Set out every line of the entries below as a Markdown table with two columns, Row for the row number and Text for the line, leaving out blank lines.

▶ Recorded information:
#####

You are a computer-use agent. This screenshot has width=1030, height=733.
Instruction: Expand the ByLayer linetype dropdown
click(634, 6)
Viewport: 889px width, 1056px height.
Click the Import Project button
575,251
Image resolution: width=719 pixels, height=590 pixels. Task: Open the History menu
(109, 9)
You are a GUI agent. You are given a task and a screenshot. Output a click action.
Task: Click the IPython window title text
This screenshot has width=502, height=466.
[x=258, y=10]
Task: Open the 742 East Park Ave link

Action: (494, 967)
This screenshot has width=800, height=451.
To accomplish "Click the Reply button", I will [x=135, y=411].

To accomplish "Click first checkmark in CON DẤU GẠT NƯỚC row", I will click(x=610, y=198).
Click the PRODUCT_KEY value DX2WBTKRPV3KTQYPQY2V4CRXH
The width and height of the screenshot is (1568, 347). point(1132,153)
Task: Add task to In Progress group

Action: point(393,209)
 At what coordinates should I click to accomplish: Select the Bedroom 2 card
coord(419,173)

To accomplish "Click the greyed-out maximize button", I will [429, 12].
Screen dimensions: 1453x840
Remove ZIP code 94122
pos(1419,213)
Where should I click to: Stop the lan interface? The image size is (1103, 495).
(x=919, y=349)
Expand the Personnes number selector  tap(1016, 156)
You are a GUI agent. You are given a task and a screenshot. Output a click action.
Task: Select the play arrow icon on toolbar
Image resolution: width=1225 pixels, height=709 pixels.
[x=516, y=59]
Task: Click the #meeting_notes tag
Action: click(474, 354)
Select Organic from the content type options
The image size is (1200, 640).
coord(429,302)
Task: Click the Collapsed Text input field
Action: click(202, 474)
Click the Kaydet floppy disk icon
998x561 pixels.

#####

▶ Exercise response:
| Row | Text |
|---|---|
| 1 | You are a computer-use agent. This screenshot has width=1030, height=733. |
| 2 | Instruction: Expand the ByLayer linetype dropdown |
| 3 | click(634, 6) |
| 4 | Viewport: 889px width, 1056px height. |
| 5 | Click the Import Project button |
| 6 | 575,251 |
| 7 | Image resolution: width=719 pixels, height=590 pixels. Task: Open the History menu |
| 8 | (109, 9) |
| 9 | You are a GUI agent. You are given a task and a screenshot. Output a click action. |
| 10 | Task: Click the IPython window title text |
| 11 | This screenshot has width=502, height=466. |
| 12 | [x=258, y=10] |
| 13 | Task: Open the 742 East Park Ave link |
| 14 | Action: (494, 967) |
| 15 | This screenshot has width=800, height=451. |
| 16 | To accomplish "Click the Reply button", I will [x=135, y=411]. |
| 17 | To accomplish "Click first checkmark in CON DẤU GẠT NƯỚC row", I will click(x=610, y=198). |
| 18 | Click the PRODUCT_KEY value DX2WBTKRPV3KTQYPQY2V4CRXH |
| 19 | The width and height of the screenshot is (1568, 347). point(1132,153) |
| 20 | Task: Add task to In Progress group |
| 21 | Action: point(393,209) |
| 22 |  At what coordinates should I click to accomplish: Select the Bedroom 2 card |
| 23 | coord(419,173) |
| 24 | To accomplish "Click the greyed-out maximize button", I will [429, 12]. |
| 25 | Screen dimensions: 1453x840 |
| 26 | Remove ZIP code 94122 |
| 27 | pos(1419,213) |
| 28 | Where should I click to: Stop the lan interface? The image size is (1103, 495). |
| 29 | (x=919, y=349) |
| 30 | Expand the Personnes number selector  tap(1016, 156) |
| 31 | You are a GUI agent. You are given a task and a screenshot. Output a click action. |
| 32 | Task: Select the play arrow icon on toolbar |
| 33 | Image resolution: width=1225 pixels, height=709 pixels. |
| 34 | [x=516, y=59] |
| 35 | Task: Click the #meeting_notes tag |
| 36 | Action: click(474, 354) |
| 37 | Select Organic from the content type options |
| 38 | The image size is (1200, 640). |
| 39 | coord(429,302) |
| 40 | Task: Click the Collapsed Text input field |
| 41 | Action: click(202, 474) |
| 42 | Click the Kaydet floppy disk icon |
| 43 | 998x561 pixels. |